Latter-day friendships are difficult. The stakes are too high. First, there is the time involved in making friends, which needs to be prioritized over family, children, work and other commitments. Who has the time to simply do lunch to nurture a friendship these days? Second, middle-aged folks have reached certain positions in their careers and life as a result of which they cannot reveal themselves in the carefree fashion that they used to in college. They have to hide their vulnerabilities. Third, most of us don’t need friends the way we did in college when they were our supporters, soulmates, cheerleaders and rescuers. As we get older, we rely on multiple people for all the things our friends did for us: Spouses become soulmates, household help supports, and colleagues can become cheerleaders.
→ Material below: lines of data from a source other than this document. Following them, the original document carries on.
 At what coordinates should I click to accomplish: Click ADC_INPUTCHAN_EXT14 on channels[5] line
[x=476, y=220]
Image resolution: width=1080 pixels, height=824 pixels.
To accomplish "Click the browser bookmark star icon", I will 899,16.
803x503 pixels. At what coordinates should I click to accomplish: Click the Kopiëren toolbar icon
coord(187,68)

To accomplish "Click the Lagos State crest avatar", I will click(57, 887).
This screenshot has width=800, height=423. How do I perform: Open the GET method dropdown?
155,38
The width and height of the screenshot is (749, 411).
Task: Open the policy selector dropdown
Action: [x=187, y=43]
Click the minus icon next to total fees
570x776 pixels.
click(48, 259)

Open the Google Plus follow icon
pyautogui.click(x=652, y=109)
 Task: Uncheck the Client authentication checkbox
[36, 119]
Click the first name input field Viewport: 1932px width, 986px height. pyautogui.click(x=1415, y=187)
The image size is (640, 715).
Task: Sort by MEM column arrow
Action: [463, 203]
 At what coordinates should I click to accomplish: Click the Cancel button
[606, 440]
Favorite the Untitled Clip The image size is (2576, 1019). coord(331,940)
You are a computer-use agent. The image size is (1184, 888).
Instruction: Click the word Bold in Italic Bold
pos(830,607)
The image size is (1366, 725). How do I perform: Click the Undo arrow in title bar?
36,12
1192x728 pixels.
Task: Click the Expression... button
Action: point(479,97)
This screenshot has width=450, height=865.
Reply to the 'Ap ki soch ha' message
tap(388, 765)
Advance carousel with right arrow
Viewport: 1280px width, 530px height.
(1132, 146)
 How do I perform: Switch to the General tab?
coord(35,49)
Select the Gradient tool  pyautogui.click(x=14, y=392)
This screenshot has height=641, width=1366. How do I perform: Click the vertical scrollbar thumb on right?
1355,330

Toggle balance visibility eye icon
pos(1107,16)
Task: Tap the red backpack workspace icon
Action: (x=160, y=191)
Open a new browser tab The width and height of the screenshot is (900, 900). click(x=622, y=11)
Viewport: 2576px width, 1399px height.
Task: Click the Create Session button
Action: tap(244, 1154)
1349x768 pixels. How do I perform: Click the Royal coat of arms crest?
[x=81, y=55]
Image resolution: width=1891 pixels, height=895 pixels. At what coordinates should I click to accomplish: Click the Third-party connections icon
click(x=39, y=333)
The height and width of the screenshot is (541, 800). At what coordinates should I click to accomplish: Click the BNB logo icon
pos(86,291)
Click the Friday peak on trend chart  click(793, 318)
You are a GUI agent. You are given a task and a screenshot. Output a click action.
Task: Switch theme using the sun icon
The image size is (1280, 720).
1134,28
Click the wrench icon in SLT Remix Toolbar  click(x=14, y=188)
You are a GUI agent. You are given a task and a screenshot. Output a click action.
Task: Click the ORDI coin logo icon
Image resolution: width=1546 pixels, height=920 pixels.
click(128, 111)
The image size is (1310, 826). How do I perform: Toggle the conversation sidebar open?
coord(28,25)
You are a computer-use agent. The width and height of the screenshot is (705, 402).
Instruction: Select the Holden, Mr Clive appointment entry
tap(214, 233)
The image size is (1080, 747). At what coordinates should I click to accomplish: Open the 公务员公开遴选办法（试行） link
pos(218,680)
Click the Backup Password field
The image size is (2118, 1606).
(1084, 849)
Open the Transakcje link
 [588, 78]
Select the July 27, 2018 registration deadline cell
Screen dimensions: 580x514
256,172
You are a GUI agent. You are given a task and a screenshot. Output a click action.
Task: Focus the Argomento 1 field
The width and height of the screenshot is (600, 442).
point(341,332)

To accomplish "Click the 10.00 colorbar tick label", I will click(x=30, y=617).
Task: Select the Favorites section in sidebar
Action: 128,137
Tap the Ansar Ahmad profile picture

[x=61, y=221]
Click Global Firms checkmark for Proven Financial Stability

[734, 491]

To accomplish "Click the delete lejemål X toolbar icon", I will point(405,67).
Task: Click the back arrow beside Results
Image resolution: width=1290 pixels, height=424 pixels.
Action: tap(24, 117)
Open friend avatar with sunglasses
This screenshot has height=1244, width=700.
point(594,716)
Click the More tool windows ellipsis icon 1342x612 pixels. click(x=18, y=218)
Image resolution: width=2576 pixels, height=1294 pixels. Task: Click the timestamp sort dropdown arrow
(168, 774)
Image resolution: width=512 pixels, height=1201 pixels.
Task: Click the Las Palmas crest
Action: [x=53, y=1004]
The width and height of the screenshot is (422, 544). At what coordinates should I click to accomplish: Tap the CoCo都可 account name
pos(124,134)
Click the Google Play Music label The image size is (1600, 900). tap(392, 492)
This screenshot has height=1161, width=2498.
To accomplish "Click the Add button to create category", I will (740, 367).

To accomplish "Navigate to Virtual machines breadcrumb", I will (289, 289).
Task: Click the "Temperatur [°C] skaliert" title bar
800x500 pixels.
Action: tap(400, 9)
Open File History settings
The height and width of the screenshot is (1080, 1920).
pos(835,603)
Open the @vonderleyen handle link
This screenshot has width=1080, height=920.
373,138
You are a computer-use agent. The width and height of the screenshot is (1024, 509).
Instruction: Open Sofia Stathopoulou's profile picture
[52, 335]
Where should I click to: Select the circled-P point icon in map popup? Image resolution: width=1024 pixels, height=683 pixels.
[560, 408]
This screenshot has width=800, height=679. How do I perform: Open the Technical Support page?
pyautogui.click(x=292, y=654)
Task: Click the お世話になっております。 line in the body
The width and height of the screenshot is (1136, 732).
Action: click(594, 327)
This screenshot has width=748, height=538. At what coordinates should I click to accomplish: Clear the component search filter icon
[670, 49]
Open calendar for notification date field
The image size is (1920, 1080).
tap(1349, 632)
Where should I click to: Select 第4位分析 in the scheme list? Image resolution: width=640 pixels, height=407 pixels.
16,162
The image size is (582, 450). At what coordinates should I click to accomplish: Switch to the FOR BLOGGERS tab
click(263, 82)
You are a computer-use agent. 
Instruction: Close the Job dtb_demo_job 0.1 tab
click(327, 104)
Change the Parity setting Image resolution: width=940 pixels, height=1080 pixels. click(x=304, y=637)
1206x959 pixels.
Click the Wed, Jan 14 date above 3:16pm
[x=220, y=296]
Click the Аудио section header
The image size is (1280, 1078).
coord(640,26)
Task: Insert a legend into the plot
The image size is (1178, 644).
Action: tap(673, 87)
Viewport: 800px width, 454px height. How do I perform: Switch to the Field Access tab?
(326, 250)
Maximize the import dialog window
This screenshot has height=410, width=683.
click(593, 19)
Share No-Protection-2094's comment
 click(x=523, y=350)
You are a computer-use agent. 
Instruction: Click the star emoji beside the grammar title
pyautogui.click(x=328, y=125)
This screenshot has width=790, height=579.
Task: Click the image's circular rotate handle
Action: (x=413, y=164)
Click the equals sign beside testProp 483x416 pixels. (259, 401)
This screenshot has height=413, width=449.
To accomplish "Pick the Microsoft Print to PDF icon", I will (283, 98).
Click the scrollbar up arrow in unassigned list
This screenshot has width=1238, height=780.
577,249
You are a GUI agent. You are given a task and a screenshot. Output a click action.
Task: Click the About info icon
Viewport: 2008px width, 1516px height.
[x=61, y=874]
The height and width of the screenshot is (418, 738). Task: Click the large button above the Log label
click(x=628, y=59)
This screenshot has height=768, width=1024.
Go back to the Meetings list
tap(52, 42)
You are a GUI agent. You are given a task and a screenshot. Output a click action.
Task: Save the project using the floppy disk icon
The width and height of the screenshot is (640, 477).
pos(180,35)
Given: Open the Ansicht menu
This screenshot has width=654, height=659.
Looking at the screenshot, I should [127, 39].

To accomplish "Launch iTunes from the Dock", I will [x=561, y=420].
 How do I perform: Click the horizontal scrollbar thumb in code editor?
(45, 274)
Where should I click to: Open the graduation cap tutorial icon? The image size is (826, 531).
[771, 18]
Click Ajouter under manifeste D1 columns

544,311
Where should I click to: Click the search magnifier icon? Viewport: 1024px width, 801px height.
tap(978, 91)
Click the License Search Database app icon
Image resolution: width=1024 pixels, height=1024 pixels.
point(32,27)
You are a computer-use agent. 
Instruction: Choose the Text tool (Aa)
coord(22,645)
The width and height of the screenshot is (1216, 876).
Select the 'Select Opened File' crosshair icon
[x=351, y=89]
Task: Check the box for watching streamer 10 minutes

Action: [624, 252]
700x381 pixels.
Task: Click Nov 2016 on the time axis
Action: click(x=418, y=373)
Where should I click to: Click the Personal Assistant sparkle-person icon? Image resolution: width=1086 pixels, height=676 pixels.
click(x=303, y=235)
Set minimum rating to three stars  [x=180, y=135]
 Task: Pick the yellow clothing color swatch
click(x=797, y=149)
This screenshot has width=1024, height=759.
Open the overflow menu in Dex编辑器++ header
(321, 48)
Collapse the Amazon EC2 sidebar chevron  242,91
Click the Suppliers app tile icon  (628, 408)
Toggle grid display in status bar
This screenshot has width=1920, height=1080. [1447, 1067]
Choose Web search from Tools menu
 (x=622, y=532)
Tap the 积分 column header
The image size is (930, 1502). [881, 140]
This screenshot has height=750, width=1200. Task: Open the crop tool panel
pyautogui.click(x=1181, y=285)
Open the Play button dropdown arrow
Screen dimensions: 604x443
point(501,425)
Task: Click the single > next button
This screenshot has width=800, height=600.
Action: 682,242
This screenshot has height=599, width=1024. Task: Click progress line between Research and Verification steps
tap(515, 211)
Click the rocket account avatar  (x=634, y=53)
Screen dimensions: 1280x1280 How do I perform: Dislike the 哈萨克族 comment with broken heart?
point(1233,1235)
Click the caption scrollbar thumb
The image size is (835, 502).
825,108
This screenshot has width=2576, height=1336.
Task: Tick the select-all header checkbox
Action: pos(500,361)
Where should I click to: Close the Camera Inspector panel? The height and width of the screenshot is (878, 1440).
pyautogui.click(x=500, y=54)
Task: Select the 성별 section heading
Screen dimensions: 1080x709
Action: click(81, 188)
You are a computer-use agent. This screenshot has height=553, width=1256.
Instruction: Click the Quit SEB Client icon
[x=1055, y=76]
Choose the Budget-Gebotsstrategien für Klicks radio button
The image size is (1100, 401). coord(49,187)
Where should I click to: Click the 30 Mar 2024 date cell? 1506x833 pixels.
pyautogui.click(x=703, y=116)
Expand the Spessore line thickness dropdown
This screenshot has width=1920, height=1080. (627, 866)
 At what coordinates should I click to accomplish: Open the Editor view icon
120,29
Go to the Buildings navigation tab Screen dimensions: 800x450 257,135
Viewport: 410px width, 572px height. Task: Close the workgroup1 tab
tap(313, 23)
Money covers much of what friends did. Where once we asked friends to pick us up at the airport or train station because we couldn’t afford a cab, now we can afford a limousine. Latter-day friends however (and this is the great merit of friendship) can be great emotional salves. Talking to them is a way of dealing with spousal frustrations in what psychologists call a “safe place”. Most people in the West go to marriage counsellors and therapists to talk about their marriage. In Bangalore, women go to Hypnos, Hard Rock Café, Bacchus and Kyra. After a few smokes and drinks, the stories came out.
“I used to be the sulker. Now he has usurped my role. He’s sulking and expects me to be the sweet-talker. I don’t want to sweet-talk. I want him to sweet-talk me. I deserve it more than he does.”
“When we fight, I want solutions. I don’t want apologies and compliments. I want a game plan, or at least a sense of where we are headed.”
“I can’t have sex when I am mad. I withhold. I am a withholder.”
The evening winds up. The girls go home with lighter hearts and wallets. Best of all, thanks to the sympathy and understanding they have received, their relationship becomes better. At least for a short while.